There’s a ton of sales advice floating around out there, telling you how to pitch your services, how to overcome objections, how to “close the deal.” When it comes to wedding services, however, I believe this advice often misses the mark.
Using every trick in the book to convince someone to spend money they don’t have, especially on something as emotionally charged as a wedding, is dangerous. It puts an incredible amount of pressure on yourself as the service provider to earn that money, and when someone has to really scrimp and save in order to afford you, their expectations will inevitably go through the roof. Think of a restaurant that charges hundreds of dollars for dinner for two. If that’s a stretch for you, you’re naturally going to expect a pretty incredible experience for that amount of money, and anything short of amazing will let you down. (On the flip side, someone who spends that kind of dough on dinner every week probably would find a few shortcomings to be just a minor annoyance.)
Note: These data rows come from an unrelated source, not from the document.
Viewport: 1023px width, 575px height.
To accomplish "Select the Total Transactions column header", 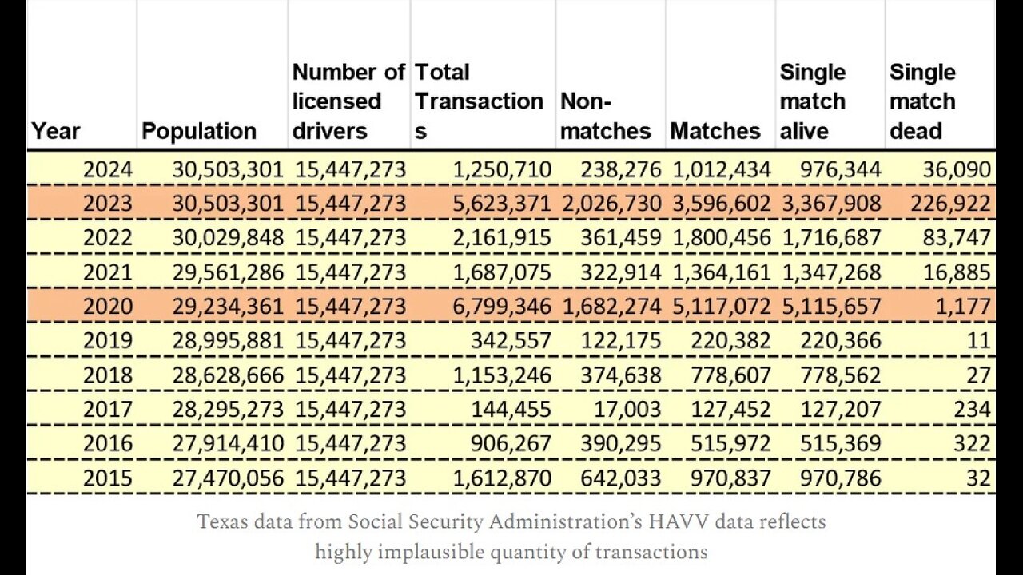I will 479,101.
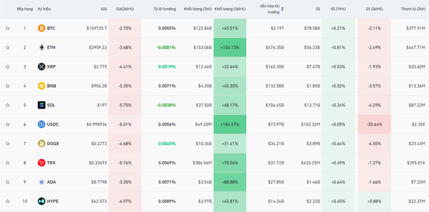Click the Khối lượng (24h) column header
Viewport: 429px width, 212px height.
pos(198,9)
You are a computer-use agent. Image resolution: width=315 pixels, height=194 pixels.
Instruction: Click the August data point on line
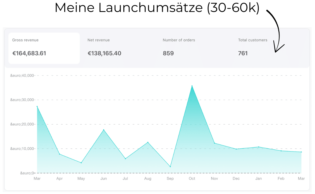point(148,142)
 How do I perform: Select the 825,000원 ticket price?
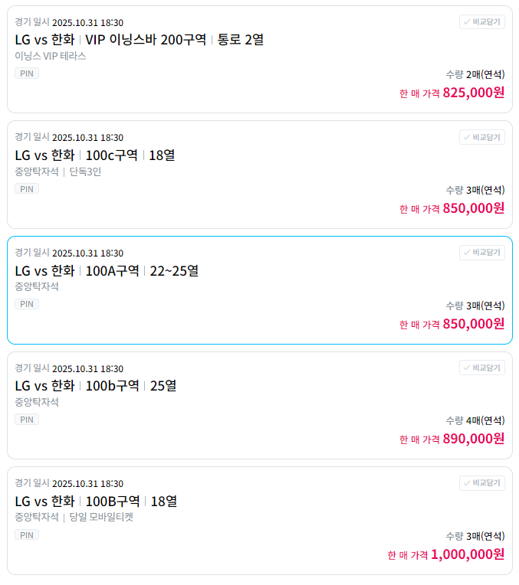coord(474,93)
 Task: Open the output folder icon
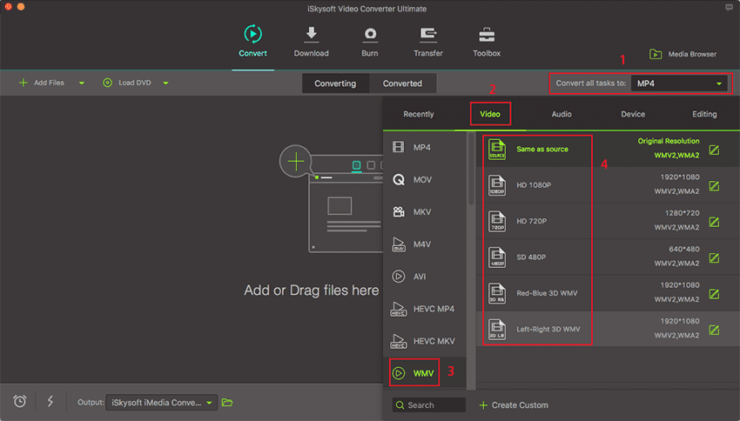(x=227, y=402)
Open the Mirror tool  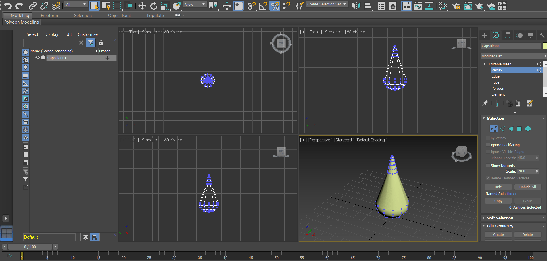pos(356,5)
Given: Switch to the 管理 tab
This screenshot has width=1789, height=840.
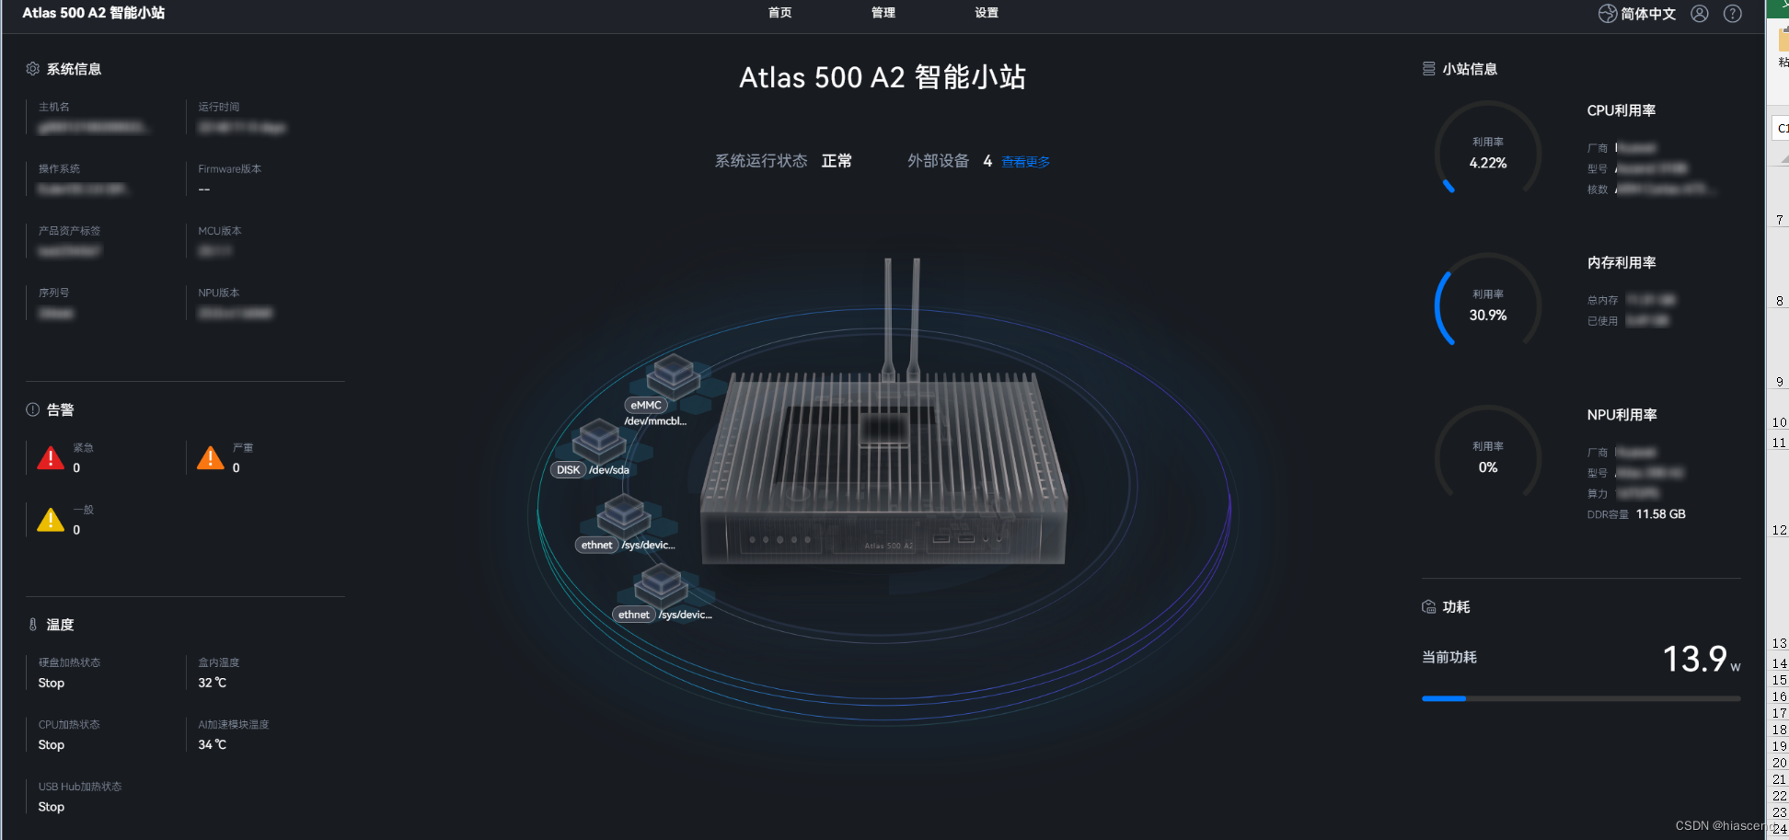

A client who has to make a bunch of smaller sacrifices in order to pay your fee is quite likely to experience resentment toward you at some point in the process. Whether it’s that they miss the luxury of hitting up Starbucks in the months before the wedding, or when they can’t swing the adorable letterpress menu cards that the blogs are all suggesting they have to have, they’re going to be annoyed, and they’re going to be looking for reasons that you weren’t worth the money. Maybe they’ll be counting the number of asparagus spears on their plate to ensure it perfectly matched what they were served at their tasting. Maybe they’ll be upset that you, as their photographer, didn’t magically melt away their 20 extra pounds in their wedding photos. It will almost undoubtedly be something.
Buyer’s remorse is a very real thing, and it doesn’t always have to do with the quality of the product and service provided. It happens when someone spends more money than they have on something that turns out not to meet their (often inflated) expectations.
This isn’t to say that it’s not worth trying to book people who have the money but aren’t yet sure if they want to spend it with you. In that case, it’s just a matter of trying to (a) make a great connection with these people and (b) demonstrating the value of your services, which in turn makes them want to hire you. And of course every business owner have worked with couples who had to really struggle to afford their “dream vendor,” but still felt it was worth every penny in the end. But in my experience, when it comes to people who truly don’t have the budget for you, my best advice is to steer clear.